Every defensive situation is different. What constitutes appropriate use of force needs to be applied to each case independently.
I’m not here to tell you what to do. Okay, well, I am a little bit.
No matter who you are, get training. Get lots of it. Get as much as you can. The easy part is buying the gun. Becoming competent and confident so that you can use it in a high-stress situation is the hard part.
There is nothing natural about shooting a gun. Guns are loud, they push your body around, and frankly, they can be deadly. Interacting with dangerous things is something we are taught at a young age to avoid.
The only way to become comfortable with your gun is to train. And then train, and train some more. If you just bought a gun, you need to find someone – a trainer – to teach you how to handle your firearm safely.
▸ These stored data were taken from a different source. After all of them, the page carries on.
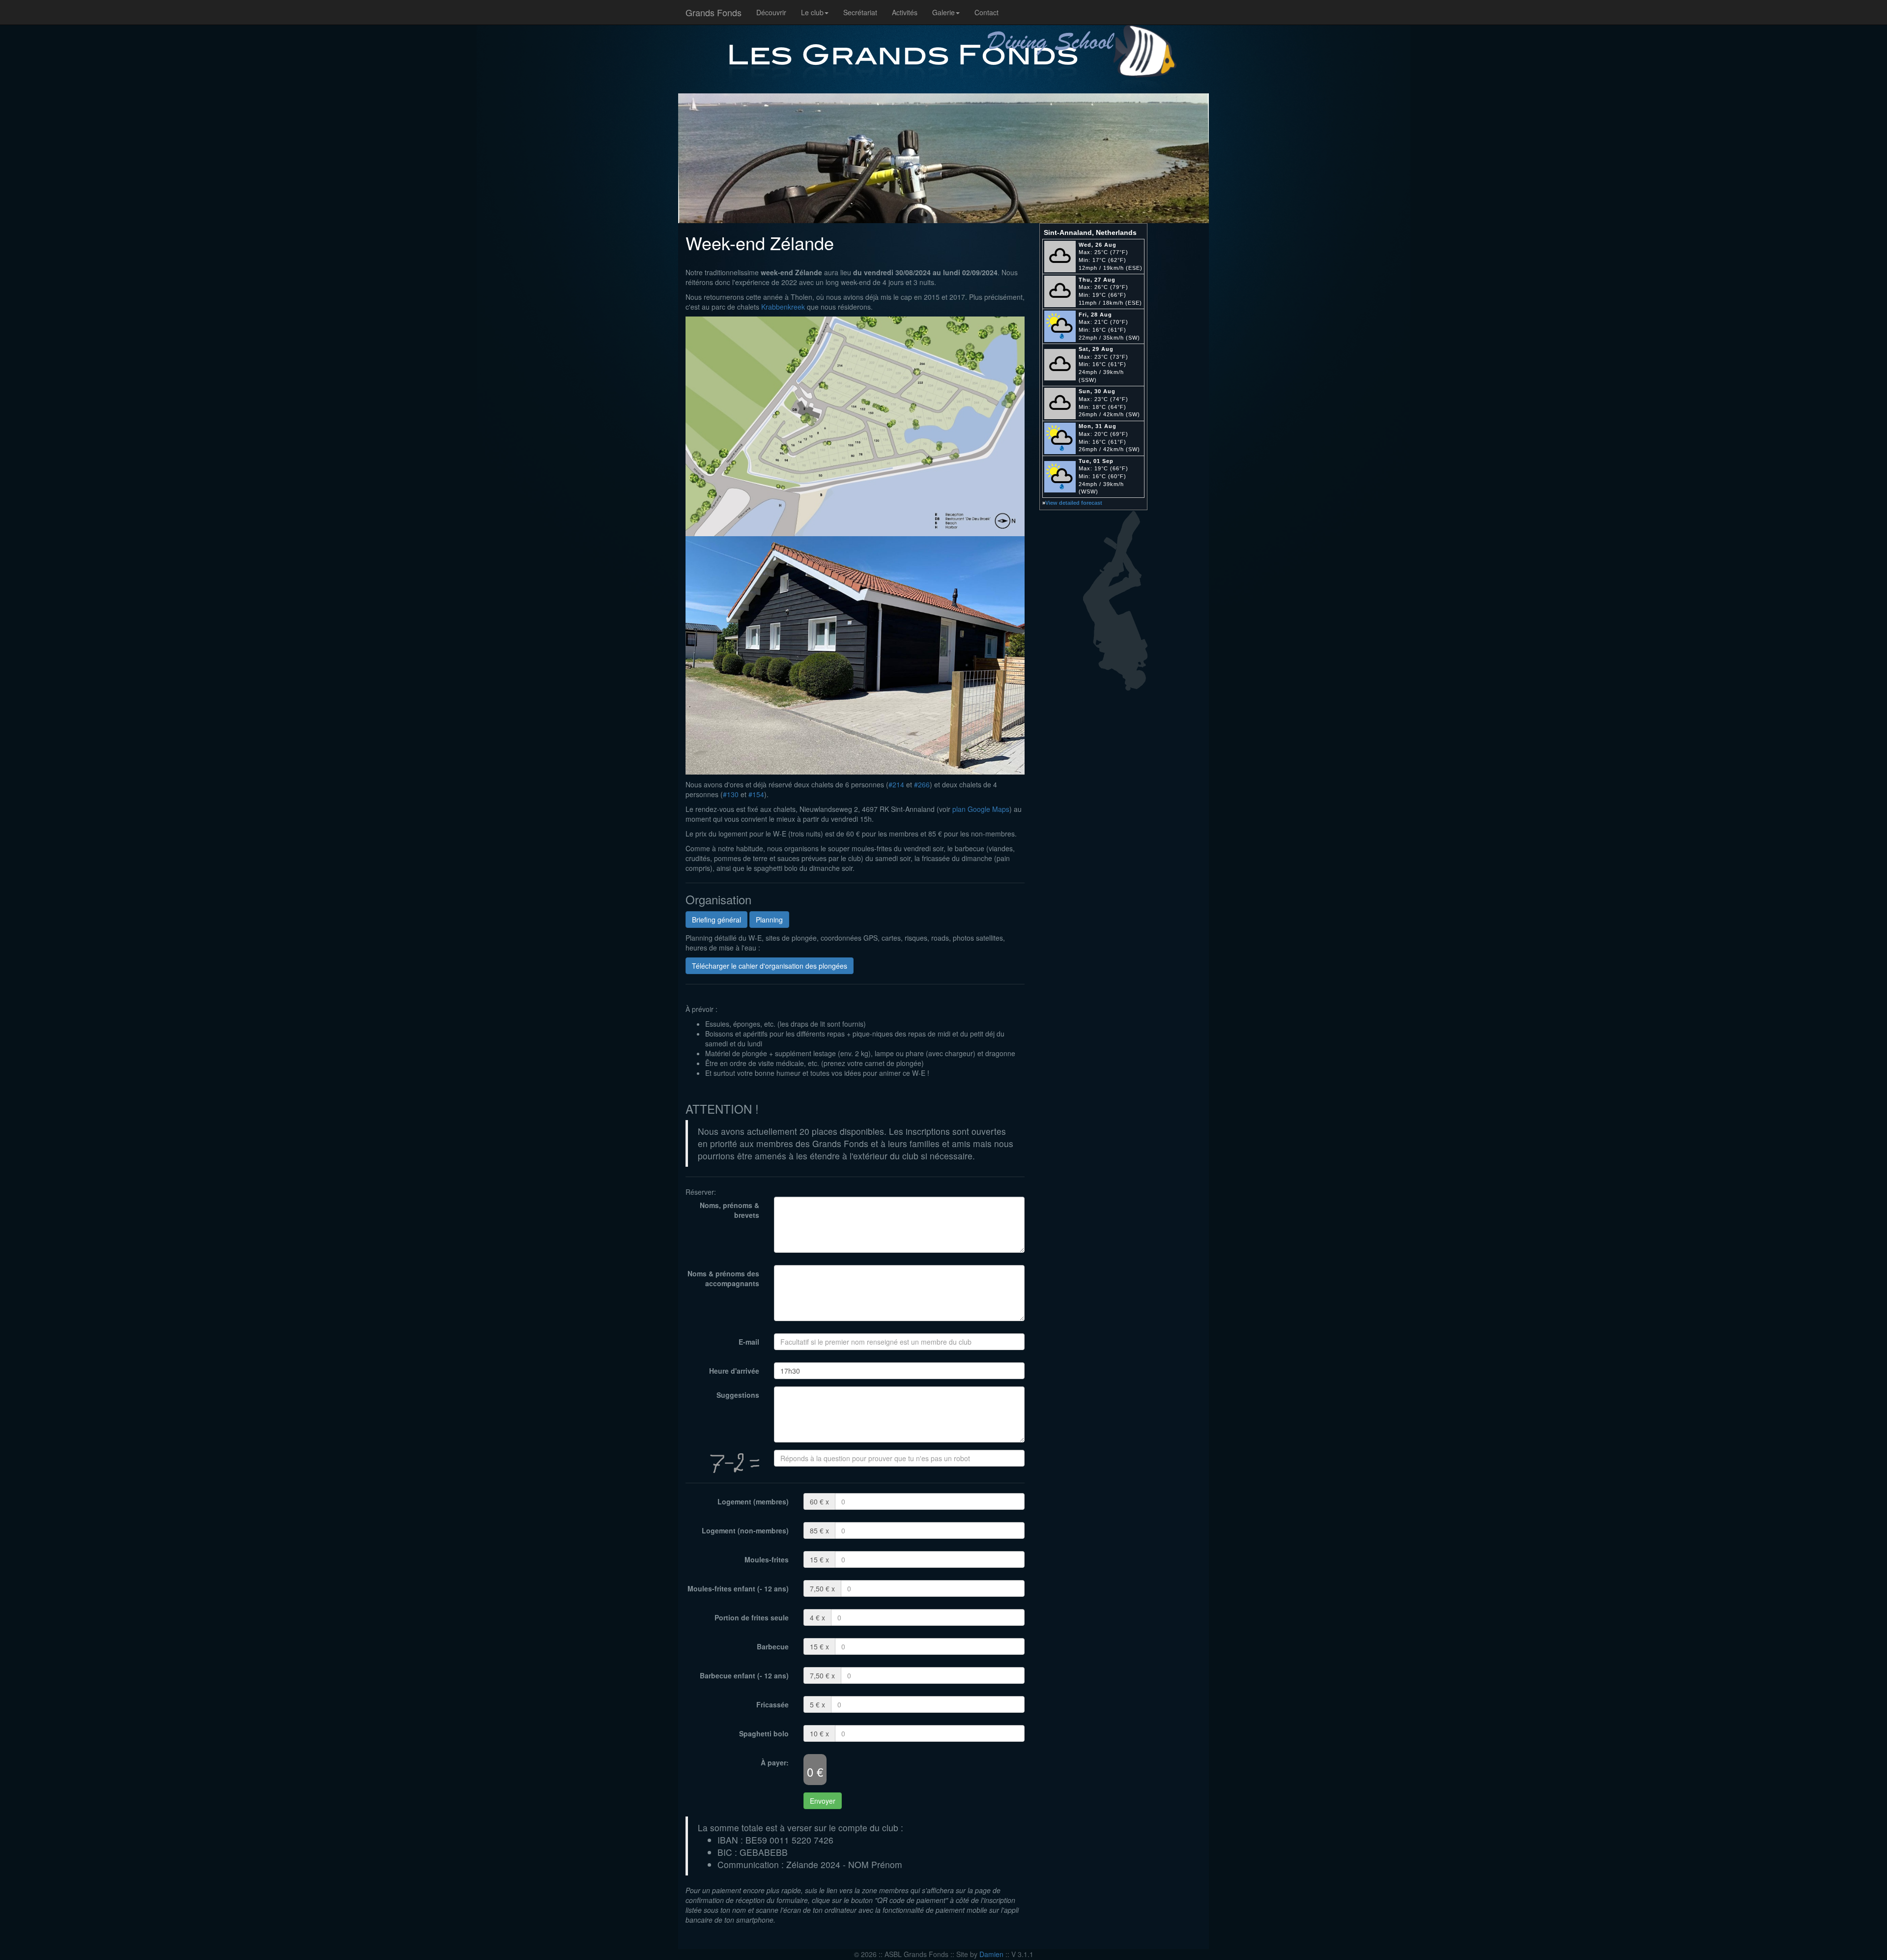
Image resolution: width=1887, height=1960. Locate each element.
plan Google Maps (980, 809)
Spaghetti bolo (764, 1733)
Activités (904, 12)
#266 (922, 784)
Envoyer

Time with a trainer will lead to safer handling and correct practice. A trainer can work with you on the proper technique for stance, grip, trigger control, sight acquisition, sight picture, dealing with malfunctions, as well as general manipulation. All things that are again, not intuitive.
Just to be clear, Youtube is not training. Not even close. Find a real live human- a firearm instructor that does this for a living. Ditch your ego, listen, and learn.
Gun ownership comes with a certain level of responsibility. No matter how you incorporate a firearm into your home defense plan, don’t lose sight of the fact that you purchased a gun to improve you and your loved ones’ safety, not degrade it.